Seria possível defender o conceito “ubi societas ubi jus, ibi jus ubi societas” no contexto do Nazismo e do Fascismo italiano?

 INTRODUÇÃO

Defender o brocado "ubi societas ubi jus, ibi jus ubi societas" no contexto do Fascismo ou do nazismo é uma tarefa complexa e delicada, porque ambos os regimes violaram princípios fundamentais de justiça, direitos humanos e ética. Nestes casos, as leis ("lex") eram usadas para legitimar atrocidades, tornando difícil argumentar que onde há sociedade, há "jus" (direito) no sentido de uma justiça universal ou princípios éticos.

O que esses regimes demonstram é que a presença de um sistema legal formal ("lex") não necessariamente implica a existência de "jus" no sentido de justiça ou moralidade. Aqui, "lex" e "jus" divergem dramaticamente. O direito, neste contexto, foi manipulado para servir a fins injustos, mostrando que a lei escrita pode ser uma ferramenta de opressão e injustiça, em vez de um mecanismo para a realização de princípios justos.

Essa desconexão entre "lex" e "jus" em regimes como o Fascismo e o nazismo ilustra a importância de manter uma crítica ativa e um escrutínio ético sobre as leis e os sistemas legais. Serve também como um lembrete severo de que a presença de leis e de um sistema legal não é, por si só, suficiente para garantir uma sociedade justa ou ética.
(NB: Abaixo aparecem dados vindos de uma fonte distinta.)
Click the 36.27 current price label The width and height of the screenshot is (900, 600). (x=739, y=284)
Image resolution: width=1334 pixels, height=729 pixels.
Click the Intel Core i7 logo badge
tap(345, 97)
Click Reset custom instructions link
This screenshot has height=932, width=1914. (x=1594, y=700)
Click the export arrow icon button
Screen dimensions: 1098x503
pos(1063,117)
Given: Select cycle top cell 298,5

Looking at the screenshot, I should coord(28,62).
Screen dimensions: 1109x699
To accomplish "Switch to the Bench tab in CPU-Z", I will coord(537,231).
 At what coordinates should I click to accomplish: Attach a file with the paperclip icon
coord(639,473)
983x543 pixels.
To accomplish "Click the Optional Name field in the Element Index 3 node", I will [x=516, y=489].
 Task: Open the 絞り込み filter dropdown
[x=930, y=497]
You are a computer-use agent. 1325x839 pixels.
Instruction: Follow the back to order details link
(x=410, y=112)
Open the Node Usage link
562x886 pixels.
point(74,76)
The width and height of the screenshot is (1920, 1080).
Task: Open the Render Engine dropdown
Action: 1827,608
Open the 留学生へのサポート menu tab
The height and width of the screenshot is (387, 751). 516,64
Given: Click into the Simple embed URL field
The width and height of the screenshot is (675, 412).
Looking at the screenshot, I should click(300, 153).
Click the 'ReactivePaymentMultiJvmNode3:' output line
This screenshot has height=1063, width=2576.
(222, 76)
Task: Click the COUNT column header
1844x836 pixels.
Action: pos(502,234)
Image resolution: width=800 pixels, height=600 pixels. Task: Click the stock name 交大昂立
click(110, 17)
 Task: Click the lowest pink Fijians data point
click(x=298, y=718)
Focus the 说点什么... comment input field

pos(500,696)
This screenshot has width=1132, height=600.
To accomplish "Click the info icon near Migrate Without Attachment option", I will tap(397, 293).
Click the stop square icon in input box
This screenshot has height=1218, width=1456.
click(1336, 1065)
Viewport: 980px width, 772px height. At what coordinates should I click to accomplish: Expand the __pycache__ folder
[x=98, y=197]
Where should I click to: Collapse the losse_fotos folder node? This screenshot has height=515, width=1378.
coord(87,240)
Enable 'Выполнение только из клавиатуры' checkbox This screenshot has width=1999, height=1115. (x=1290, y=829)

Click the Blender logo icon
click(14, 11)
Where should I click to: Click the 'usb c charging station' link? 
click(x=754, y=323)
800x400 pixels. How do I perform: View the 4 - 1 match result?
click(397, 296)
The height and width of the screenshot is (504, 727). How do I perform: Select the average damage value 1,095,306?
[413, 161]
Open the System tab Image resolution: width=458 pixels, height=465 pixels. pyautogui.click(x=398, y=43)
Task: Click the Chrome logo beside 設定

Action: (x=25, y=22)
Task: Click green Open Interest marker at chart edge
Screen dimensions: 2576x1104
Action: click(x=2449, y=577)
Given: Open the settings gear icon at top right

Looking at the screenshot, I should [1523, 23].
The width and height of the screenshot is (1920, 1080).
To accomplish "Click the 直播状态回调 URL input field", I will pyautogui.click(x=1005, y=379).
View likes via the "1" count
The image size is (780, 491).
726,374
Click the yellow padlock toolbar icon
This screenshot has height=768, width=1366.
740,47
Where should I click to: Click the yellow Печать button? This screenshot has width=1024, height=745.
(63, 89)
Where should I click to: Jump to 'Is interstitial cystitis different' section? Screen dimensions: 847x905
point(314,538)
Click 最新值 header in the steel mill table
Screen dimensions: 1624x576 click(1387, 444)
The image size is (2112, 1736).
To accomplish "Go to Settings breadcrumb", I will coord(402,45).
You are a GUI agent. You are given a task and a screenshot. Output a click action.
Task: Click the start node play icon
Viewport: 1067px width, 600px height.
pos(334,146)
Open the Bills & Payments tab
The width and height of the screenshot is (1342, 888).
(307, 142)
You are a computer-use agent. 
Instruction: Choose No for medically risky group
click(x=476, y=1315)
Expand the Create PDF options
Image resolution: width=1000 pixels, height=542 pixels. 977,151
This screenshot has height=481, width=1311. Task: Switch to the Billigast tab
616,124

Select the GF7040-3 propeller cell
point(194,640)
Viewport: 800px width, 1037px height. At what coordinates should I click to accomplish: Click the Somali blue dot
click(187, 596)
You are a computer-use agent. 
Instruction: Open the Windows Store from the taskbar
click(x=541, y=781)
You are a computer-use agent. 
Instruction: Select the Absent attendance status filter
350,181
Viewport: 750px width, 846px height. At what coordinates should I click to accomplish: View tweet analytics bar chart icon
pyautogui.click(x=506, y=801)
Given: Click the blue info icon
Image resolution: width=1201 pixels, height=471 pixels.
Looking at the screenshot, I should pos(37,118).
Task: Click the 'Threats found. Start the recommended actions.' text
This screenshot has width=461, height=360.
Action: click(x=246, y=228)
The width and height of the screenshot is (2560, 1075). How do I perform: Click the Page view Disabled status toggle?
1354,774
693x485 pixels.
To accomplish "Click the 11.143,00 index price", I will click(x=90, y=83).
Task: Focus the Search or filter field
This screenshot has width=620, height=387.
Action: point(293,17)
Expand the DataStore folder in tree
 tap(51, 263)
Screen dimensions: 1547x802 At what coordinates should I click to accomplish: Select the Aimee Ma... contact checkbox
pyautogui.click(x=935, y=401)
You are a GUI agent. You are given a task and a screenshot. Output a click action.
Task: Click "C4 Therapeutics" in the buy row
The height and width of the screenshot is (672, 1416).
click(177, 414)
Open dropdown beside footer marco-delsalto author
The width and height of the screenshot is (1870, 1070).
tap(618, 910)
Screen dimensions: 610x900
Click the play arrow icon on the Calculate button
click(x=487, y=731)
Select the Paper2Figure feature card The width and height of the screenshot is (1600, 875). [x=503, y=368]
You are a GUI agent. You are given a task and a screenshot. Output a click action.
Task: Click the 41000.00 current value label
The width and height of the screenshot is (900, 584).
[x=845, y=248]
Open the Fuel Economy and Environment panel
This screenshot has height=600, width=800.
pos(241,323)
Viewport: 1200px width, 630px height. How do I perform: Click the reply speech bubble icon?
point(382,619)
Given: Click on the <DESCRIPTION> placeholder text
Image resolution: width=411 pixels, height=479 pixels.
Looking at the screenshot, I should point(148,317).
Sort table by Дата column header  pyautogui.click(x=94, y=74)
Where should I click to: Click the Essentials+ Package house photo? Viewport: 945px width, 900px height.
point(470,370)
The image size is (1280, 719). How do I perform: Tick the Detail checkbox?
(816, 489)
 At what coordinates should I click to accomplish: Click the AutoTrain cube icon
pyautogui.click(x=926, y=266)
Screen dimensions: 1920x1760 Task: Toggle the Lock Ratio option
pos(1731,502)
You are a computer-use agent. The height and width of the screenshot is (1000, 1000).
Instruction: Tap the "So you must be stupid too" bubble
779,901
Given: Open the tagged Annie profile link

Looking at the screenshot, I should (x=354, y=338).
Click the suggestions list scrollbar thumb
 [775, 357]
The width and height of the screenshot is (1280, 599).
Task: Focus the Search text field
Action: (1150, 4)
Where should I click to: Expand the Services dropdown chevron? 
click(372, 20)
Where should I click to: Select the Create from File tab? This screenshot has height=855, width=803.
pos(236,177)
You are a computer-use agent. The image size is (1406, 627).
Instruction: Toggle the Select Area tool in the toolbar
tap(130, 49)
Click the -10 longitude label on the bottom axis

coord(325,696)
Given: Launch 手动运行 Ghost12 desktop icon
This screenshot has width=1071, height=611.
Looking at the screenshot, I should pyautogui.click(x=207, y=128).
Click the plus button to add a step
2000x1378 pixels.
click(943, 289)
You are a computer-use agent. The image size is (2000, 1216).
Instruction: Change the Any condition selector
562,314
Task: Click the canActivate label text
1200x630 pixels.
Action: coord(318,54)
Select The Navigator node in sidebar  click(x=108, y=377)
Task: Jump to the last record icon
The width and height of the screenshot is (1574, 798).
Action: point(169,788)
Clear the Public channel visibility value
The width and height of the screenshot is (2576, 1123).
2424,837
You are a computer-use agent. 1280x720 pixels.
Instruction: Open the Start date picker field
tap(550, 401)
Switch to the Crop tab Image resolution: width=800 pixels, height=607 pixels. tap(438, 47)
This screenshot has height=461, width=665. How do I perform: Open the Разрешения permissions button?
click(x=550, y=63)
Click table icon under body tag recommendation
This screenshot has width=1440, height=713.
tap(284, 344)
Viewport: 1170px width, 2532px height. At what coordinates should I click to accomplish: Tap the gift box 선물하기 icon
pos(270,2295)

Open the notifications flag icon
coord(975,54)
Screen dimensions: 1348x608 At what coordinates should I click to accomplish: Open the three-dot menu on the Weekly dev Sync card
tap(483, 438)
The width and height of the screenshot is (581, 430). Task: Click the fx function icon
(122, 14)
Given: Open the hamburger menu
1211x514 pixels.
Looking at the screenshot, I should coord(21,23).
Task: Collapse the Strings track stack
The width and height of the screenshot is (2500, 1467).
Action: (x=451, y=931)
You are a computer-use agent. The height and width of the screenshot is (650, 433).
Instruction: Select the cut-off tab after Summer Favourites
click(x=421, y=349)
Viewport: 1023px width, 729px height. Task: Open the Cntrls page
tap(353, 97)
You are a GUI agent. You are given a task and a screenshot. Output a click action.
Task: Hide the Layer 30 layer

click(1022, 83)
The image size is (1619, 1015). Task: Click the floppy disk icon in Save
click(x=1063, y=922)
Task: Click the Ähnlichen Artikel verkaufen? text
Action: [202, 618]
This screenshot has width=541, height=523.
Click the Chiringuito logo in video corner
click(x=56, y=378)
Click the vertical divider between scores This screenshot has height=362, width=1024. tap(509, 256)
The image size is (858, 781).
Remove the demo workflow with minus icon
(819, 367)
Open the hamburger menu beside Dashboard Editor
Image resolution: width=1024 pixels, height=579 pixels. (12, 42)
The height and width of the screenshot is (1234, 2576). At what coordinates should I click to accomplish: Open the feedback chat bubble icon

Portanto, enquanto o brocado pode geralmente sugerir que o direito e a sociedade são coexistentes e mutuamente influentes, ele não garante que essa coexistência seja sempre justa ou ética. Isso nos mostra a importância de estar sempre atentos à relação entre "lex" e "jus", e à necessidade de esforços constantes para alinhar os dois em direção à justiça e à equidade.

DESENVOLVIMENTO

H. L. A. Hart, um dos juristas mais influentes do século XX, abordou a relação entre "lei" e "direito" em sua obra seminal "O Conceito de Direito" ("The Concept of Law"). Hart argumenta a favor de um "positivismo jurídico", que separa o que a lei é do que a lei deveria ser. Ele introduz a ideia de que um sistema legal é composto por "regras primárias" e "regras secundárias". As regras primárias são aquelas que governam o comportamento diretamente (como proibições e mandatos), enquanto as regras secundárias são aquelas que governam como as regras primárias são criadas, modificadas ou aplicadas.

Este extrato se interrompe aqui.